Bangkok (Thailand), 26 August 2010 - It is estimated that up to 37 million people living in Asia take amphetamine-type stimulants, mainly methamphetamine in pill and crystalline form.

This increase in the use of amphetamine-type stimulants was just one of the issues discussed by a group of law enforcement officers, health practitioners, forensic scientists and donor country representatives brought together by UNODC under the Global Synthetics Monitoring: Analysis, Report and Trends (SMART) Programme at a regional workshop held in Bangkok on 5 and 6 August 2010.

UNODC believes that providing consolidated, up-to-date information and comprehensive analysis on rapidly changing trends in the use of amphetamine-type stimulants is an essential step in addressing the problem in the region.

However, pulling together data from States with differing capacities, ranging from highly industrialized to newly emerging economies, is challenging. Nevertheless, in the year since the Global SMART Programme has been implemented, these initial obstacles have been overcome and a report, entitled Patterns and Trends of Amphetamine-Type Stimulants and Other Drugs in East and South-East Asia (and neighbouring regions), was published in 2009.

Currently, UNODC is in the final stages of putting together the information for the 2010 update of that publication.

During the regional workshop in Bangkok, 25 representatives from Brunei Darussalam, Cambodia, Indonesia, the Lao People's Democratic Republic, Malaysia, the Philippines, Singapore, Thailand and Viet Nam discussed specific issues, including the limited understanding of treatment and rehabilitation services tailored specifically to users of amphetamine-type stimulants and the ever-increasing involvement of transnational organized criminal groups.

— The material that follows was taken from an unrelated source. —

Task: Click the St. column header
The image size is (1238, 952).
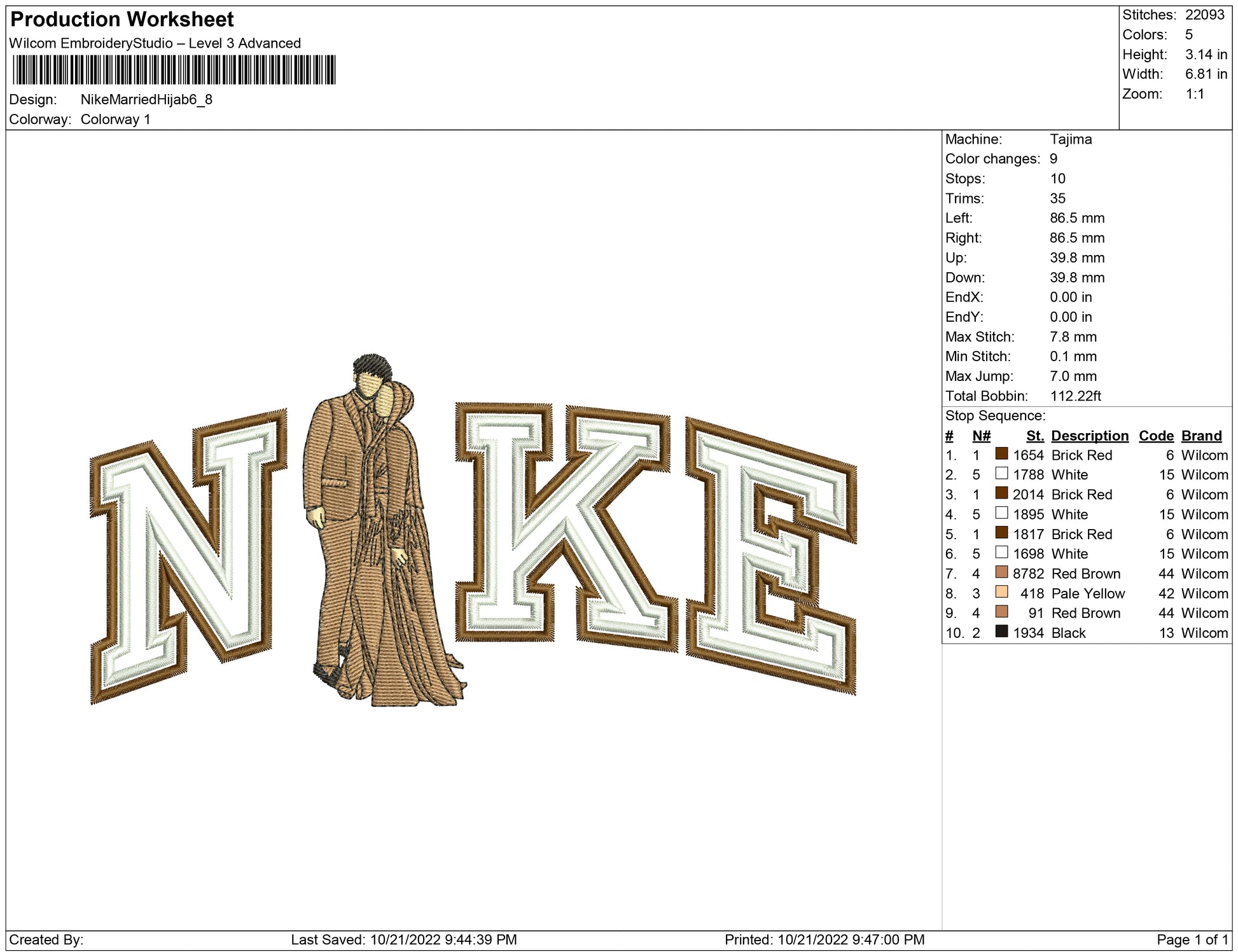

Participants shared information on various scenarios and responses being implemented at the country level. "Focusing on the regional issues and then drilling down to the national level from one country to the other was a useful approach deployed in the workshop," said one participant.

Informational sessions focused on activities carried out in the framework of the Global SMART Programme on the use of amphetamine-type stimulants in the region and on national training and capacity-building needs.

The workshop also provided participants with the opportunity to visit the Thanyarak Institute, a treatment and rehabilitation facility in the outskirts of Bangkok for people dependant on amphetamine-type stimulants. The visit was organized by the Office of the Narcotics Control Board of Thailand.

The regional workshop reinforced UNODC engagement with partner Governments and the work of the Global SMART Programme in Cambodia, Myanmar and the Philippines. The need to extend partnerships with research institutes, individual experts and non-governmental and community-based organizations was also highlighted.

The Global SMART Programme is currently engaging with the Association of Southeast Asian Nations and China, and is expected to gradually expand to the Pacific and the Americas. The programme receives financial support from the Governments of Australia, Canada, Japan, New Zealand, the Republic of Korea and Thailand.